Le premier fonds lancé par la société, dont tous les placements ont été vendus, a enregistré un rendement de 10,2%, selon des chiffres fournis par ses dirigeants. Le deuxième continue de soutenir huit entreprises et présenterait aussi un rendement positif. Quant au troisième fonds, lancé en 2007, son fonctionnement a été perturbé par la fin du fonds Alterinvest, géré par la Caisse et la Banque de développement du Canada (voir plus loin).

Accès Capital Québec tentait de convaincre la Caisse de lancer un quatrième fonds, une initiative qui ne verra pas le jour.

«Je ne comprends pas la logique. Si c'est vrai qu'ils font du rendement, ça veut dire que ça ne coûte rien à la société d'avoir un outil de développement comme celui-là. Regardez juste ce qu'ils ont fait avec Louis Garneau: on parle de smart money», a commenté une source impliquée dans le financement des entreprises québécoises.

La Caisse explique avoir revu sa stratégie d'investissement en régions. Il y a un an, elle s'est unie au Mouvement Desjardins pour investir 600 millions dans les PME du Québec au cours des trois prochaines années.

Oubliez toutefois le soutien des boîtes en démarrage qui doivent investir avant de générer des profits. La Caisse et Desjardins précisent qu'ils investiront seulement dans des «projets offrant une bonne rentabilité, tels des projets d'expansion, de recherche et développement, d'acquisition d'entreprises et d'optimisation de la productivité.»

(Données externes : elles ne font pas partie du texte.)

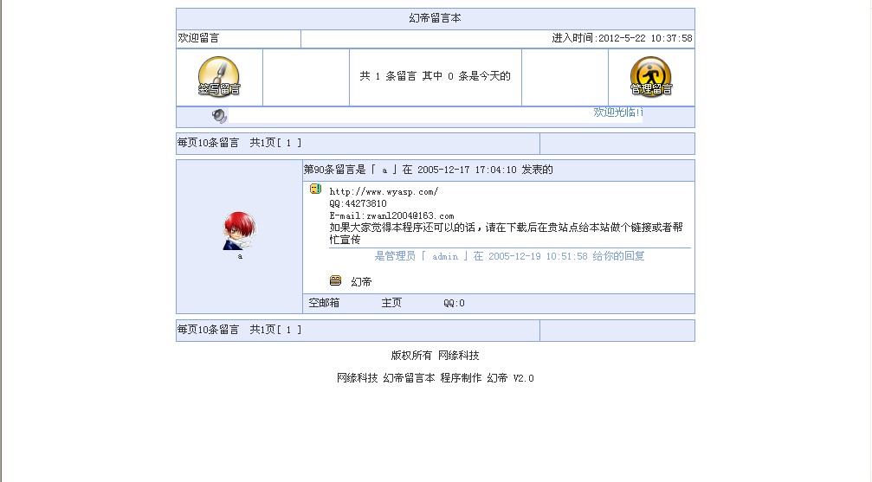This screenshot has width=872, height=482.
Task: Open the http://www.wyasp.com/ URL in the message
Action: click(x=384, y=192)
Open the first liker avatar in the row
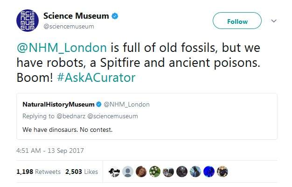The height and width of the screenshot is (187, 292). coord(114,172)

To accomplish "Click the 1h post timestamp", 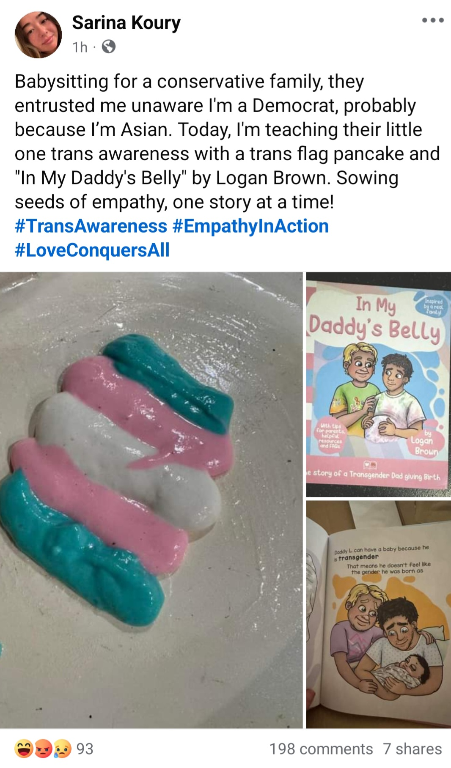I will (x=80, y=47).
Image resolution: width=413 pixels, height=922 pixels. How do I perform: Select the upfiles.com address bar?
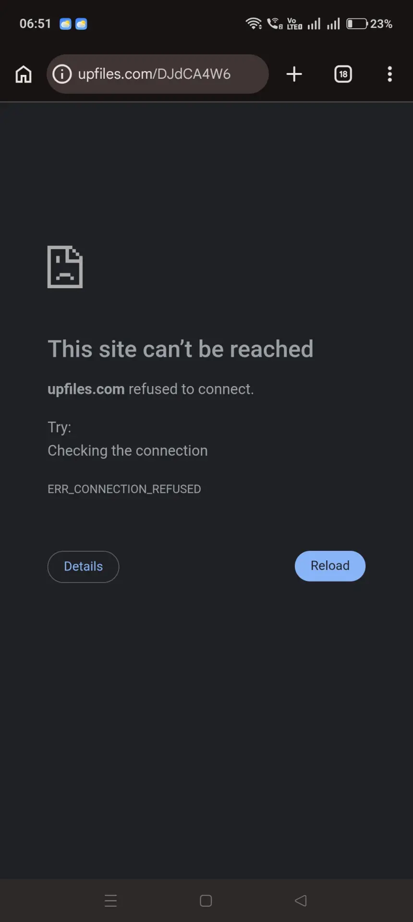(x=158, y=74)
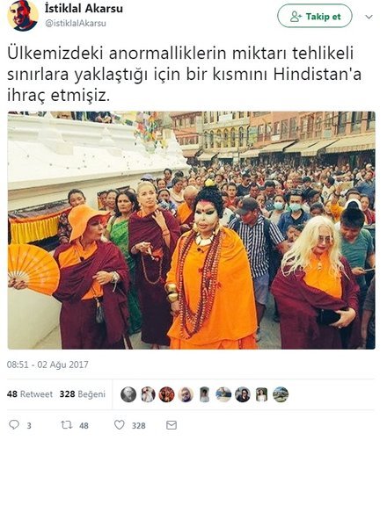The image size is (387, 527).
Task: Open second liker's avatar
Action: pos(148,394)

«Je trouve ça dramatique. Quand le modèle marche, tu ne touches pas à ça!», a déploré Louis Garneau, dont Accès capital Québec a été le tout premier investisseur externe.

«Ces gens ne faisaient pas juste signer des chèques: il y avait une approche humaine, ils conseillaient. Philosophie des affaires, comment investir, comment se comporter... Moi j'avais un bac en arts plastiques! Ces gars-là ont été excessivement importants pour nous», a dit M. Garneau.

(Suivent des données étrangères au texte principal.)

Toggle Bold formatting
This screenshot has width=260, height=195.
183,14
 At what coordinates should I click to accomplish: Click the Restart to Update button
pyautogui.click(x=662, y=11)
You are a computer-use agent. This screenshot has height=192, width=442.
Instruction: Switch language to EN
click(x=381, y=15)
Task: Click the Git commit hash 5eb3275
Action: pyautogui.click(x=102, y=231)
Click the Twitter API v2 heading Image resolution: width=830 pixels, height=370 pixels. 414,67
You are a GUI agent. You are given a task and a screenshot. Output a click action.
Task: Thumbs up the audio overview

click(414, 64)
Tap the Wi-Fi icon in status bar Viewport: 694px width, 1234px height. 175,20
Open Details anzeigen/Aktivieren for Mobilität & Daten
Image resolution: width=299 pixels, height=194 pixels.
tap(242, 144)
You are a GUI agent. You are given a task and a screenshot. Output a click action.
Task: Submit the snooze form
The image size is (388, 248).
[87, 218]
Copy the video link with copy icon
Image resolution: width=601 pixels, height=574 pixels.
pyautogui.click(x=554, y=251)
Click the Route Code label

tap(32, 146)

Jean Lavigueur, fondateur de plusieurs entreprises dont Coveo, qui emploie maintenant près d'une centaine de personnes à Québec, affirme aussi qu'Accès capital Québec a été la première société à accepter d'investir dans sa société.

«S'ils n'avaient pas investi? On ne serait peut-être pas là aujourd'hui», dit-il, déplorant la rareté du capital de démarrage.

Accès capital Québec a été créé par la Caisse de dépôt et placement du Québec en 1997 dans la foulée du lancement d'Accès capital, un réseau de sociétés régionales destinées à soutenir les entreprises de partout au Québec.

L'affaire accumule cependant rapidement les pertes et est démantelée peu après l'arrivée d'Henri-Paul Rousseau à la tête de la Caisse. La filiale de Québec devient bientôt la dernière survivante du réseau.

Accès capital Québec finira par tomber sous l'aile du fonds d'Alterinvest, cofinancé par la Caisse et la Banque de développement du Canada (BDC). À la fin 2009, la Caisse décide de ne pas renouveler son entente avec la BDC, ce qui sonne le glas d'Alterinvest.

Cette décision affecte le troisième fonds lancé par Accès capital Québec, qui n'a alors déboursé que 17 des 30 millions promis initialement. La société est autorisée à continuer de soutenir les entreprises de son portefeuille, mais doit cesser de faire de nouveaux investissements.

«C'est juste la douzième période de turbulence qu'on traverse depuis 1997, lance Gilles Desharnais. Mais on continue. On cherche d'autres partenaires et on va se battre pour lever un fonds.»